Santísima Trinidad – B. 2ª lectura
14 Porque
los que son guiados por el Espíritu de Dios, éstos son hijos de Dios. 15 Porque
no recibisteis un espíritu de esclavitud para estar de nuevo bajo el temor,
sino que recibisteis un Espíritu de hijos de adopción, en el que clamamos:
«¡Abbá, Padre!» 16 Pues el Espíritu mismo da testimonio junto con
nuestro espíritu de que somos hijos de Dios. 17 Y si somos hijos,
también herederos: herederos de Dios, coherederos de Cristo; con tal de que
padezcamos con él, para ser con él también glorificados.
El pueblo de Israel había entendido que era el primogénito de Dios, y
sus hijos, hijos de Dios en cuanto miembros del pueblo (cfr Ex 4,22-23; Is
1,2); sin embargo, San Pablo explica ahora que la relación del hombre con Dios
ha sido restablecida de modo nuevo e insospechado merced al Espíritu de
Jesucristo, el único y verdadero Hijo de Dios. Gracias al Espíritu, el
cristiano puede participar en la vida de Cristo, Hijo de Dios por naturaleza.
Esta participación viene a ser entonces una «adopción filial» (v. 15) y por eso
puede llamar individualmente a Dios: «¡Abbá,
Padre!», como lo hacía Jesús. Al ser, por adopción, verdaderamente hijo de
Dios, el cristiano tiene —por decirlo así— un derecho a participar también en
su herencia: la vida gloriosa en el Cielo (vv. 14-18).

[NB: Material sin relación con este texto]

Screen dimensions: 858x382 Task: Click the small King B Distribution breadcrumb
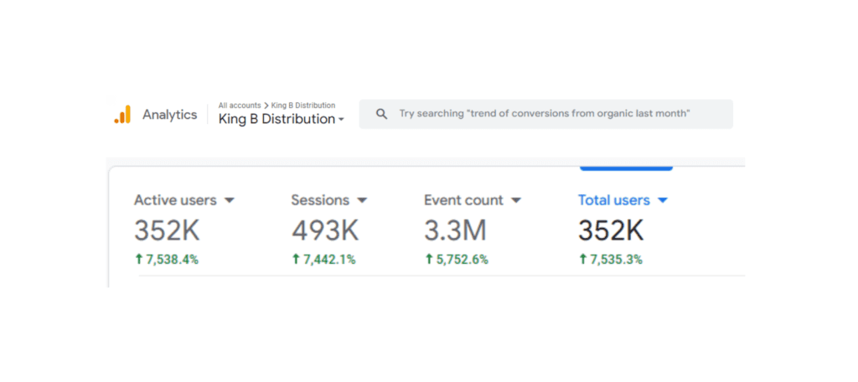point(302,106)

Las palabras inspiradas del Apóstol son punto de apoyo del sentido de
filiación divina en la vida y en la catequesis de San Josemaría Escrivá, quien
enseñó a vivirlo a millares de personas: «Es preciso convencerse de que Dios
esta junto a nosotros de continuo. —Vivimos como si el Señor estuviera allá
lejos, donde brillan las estrellas, y no consideramos que también esta siempre
a nuestro lado. —Y está como un Padre amoroso —a cada uno de nosotros nos
quiere más que todas las madres del mundo pueden querer a sus hijos—,
ayudándonos, inspirándonos, bendiciendo... y perdonando. (...) Preciso es que
nos empapemos, que nos saturemos de que Padre y muy Padre nuestro es el Señor
que esta junto a nosotros y en los cielos» (Camino,
n. 267). «La filiación divina llena toda nuestra vida espiritual, porque nos
enseña a tratar, a conocer, a amar a nuestro Padre del Cielo, y así colma de
esperanza nuestra lucha interior, y nos da la sencillez confiada de los hijos
pequeños. Más aún: precisamente porque somos hijos de Dios, esa realidad nos
lleva también a contemplar con amor y con admiración todas las cosas que han
salido de las manos de Dios Padre Creador. Y de este modo somos contemplativos
en medio del mundo, amando al mundo» (Es
Cristo que pasa, n. 65). «Parece que el mundo se te viene encima. A tu
alrededor no se vislumbra una salida. Imposible, esta vez, superar las
dificultades. —Pero, ¿me has vuelto a olvidar que Dios es tu Padre?:
omnipotente, infinitamente sabio, misericordioso (...). Eso que te preocupa, te
conviene, aunque los ojos tuyos de carne estén ahora ciegos. —Omnia in bonum!» (Via Crucis 9,4).